Zürich 6. August 1809:
In Folge einer Verkommnis zwischen den Generalpostadministrationen von Frankreich und Holland müssen alle aus der Schweiz nach Holland bestimmten Briefe durch Frankreich geleitet und bis an die französische Grenze frankiert •werden. Diese Verfügung fällt dem hiesigen Handelsstand so lästig, dass man kein Mittel unversucht lassen kann, sich derselben zu entziehen. Die seit mehreren Jahren schon bestehenden Verhältnisse zwischen Einem Wohllöblichen fürstl. Primatischen OPA.in Frankfurt und dem 38 Unterzeichneten in Rücksicht des Transports der italienischen Korrespondenzen scheinen ebenfalls zu einem Ausweg geeignet. Man nimmt daher die Freiheit, anzufrangen, ob es nicht möglich wäre, Einem Wohllöblichen OPA. die aus hiesigem Postarrondissement kommenden, nach Holland bestimmten Briefe vermittels der italienischen Paketer (ungestempelt) zu übernehmen?
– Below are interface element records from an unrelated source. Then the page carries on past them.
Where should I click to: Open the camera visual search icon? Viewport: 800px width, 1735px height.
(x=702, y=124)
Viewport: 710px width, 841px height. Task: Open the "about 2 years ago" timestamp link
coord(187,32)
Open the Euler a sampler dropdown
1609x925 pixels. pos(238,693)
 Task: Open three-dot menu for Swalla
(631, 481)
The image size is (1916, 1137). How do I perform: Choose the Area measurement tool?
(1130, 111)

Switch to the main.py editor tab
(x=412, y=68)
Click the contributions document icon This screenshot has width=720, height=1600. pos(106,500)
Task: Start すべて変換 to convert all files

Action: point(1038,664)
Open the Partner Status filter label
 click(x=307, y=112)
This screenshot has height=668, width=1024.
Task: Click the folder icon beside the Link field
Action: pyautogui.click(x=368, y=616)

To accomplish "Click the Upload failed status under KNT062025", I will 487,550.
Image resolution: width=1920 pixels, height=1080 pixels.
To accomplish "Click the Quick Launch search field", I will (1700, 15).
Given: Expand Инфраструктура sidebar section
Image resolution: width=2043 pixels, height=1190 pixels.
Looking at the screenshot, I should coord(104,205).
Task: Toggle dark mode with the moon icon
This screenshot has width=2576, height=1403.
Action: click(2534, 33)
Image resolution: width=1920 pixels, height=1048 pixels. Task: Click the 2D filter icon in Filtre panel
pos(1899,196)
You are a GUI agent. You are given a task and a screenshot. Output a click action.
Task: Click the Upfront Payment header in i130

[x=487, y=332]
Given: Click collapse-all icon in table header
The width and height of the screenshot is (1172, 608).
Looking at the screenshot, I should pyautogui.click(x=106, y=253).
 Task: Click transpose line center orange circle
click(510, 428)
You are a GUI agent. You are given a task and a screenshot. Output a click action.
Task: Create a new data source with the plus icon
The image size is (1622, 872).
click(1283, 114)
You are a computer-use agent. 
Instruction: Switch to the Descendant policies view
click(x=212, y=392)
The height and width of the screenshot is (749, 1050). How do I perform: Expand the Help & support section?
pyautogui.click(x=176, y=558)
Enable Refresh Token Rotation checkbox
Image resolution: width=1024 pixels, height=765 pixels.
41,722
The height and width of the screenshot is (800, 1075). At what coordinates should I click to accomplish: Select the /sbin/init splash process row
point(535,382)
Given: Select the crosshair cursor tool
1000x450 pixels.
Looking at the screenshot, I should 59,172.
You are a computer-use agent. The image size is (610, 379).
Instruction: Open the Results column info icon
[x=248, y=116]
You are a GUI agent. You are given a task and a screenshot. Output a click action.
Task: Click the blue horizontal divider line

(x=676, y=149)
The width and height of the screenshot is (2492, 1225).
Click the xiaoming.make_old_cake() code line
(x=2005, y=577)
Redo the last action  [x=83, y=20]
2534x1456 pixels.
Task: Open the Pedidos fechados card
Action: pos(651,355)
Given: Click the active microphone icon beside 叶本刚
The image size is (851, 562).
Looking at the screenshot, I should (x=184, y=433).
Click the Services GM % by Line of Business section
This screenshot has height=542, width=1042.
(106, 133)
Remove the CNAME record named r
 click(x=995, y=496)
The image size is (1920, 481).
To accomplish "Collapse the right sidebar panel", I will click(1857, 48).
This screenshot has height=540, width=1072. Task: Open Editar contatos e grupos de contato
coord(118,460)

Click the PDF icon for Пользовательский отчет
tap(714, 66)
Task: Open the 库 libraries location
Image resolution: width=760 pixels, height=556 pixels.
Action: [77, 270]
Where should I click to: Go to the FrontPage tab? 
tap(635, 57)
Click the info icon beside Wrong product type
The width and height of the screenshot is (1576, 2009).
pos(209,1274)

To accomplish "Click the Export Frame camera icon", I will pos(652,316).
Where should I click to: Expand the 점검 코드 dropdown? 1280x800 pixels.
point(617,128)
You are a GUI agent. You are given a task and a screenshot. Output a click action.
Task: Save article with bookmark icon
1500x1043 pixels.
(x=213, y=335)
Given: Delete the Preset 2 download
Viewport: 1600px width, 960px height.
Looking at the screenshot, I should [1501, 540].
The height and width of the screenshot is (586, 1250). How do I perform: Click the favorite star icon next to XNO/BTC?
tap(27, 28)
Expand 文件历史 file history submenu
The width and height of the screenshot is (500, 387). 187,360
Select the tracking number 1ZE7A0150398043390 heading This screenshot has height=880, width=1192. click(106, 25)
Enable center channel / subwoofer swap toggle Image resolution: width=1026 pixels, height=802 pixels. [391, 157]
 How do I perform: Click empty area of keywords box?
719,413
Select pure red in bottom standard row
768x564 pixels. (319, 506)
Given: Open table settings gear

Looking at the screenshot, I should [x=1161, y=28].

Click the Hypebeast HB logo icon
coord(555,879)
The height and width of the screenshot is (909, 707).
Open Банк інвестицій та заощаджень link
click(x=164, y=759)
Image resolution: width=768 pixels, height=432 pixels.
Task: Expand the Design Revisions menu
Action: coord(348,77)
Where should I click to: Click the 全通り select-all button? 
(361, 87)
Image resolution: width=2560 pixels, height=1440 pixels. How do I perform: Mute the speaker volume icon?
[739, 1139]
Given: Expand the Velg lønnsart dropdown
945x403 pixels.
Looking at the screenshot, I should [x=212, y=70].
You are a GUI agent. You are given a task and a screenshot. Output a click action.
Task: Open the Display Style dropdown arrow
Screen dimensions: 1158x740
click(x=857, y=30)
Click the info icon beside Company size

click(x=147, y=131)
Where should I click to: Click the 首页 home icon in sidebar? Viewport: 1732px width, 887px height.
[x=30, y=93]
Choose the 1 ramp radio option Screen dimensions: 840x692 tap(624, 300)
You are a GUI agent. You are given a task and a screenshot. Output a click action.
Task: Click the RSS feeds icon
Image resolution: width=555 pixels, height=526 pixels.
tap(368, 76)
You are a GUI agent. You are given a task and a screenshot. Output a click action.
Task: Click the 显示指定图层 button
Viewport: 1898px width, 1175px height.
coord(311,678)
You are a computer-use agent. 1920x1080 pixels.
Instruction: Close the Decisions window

Und was allenfalls Wohldasselbe per Unzen dafür bonifizieren konnte, da die Korrespondenz aus hiesiger Gegend nach Holland nicht unbedeutend ist; so könnte gewiss Ein Wohllöbliches OPA. auch noch ein nicht unbeträchtlicher Vorteil daraus erwachsen und für die Mühe hinlänglich entschädigen.
Das OPA. Frankfurt erstattete darüber einen Bericht nach Regensburg und brachte darin bezeichnender Weise zwar das Problem der Korrespondenz-Verschleppung zur Sprache, sah es aber als vorrangig an, dass Zürich auch noch eine finanzielle Beteiligung haben wollte. Irrtümlich ging man zunächst davon aus, dass die Holländer keinerlei Vergütung für die Schweizer Briefe an Taxis leisten, es stellte sich aber doch heraus, dass sie pro einfachen Brief 8 Sols vergüteten und davon für Taxis ein Gebührenanteil von 14 kr. verblieb.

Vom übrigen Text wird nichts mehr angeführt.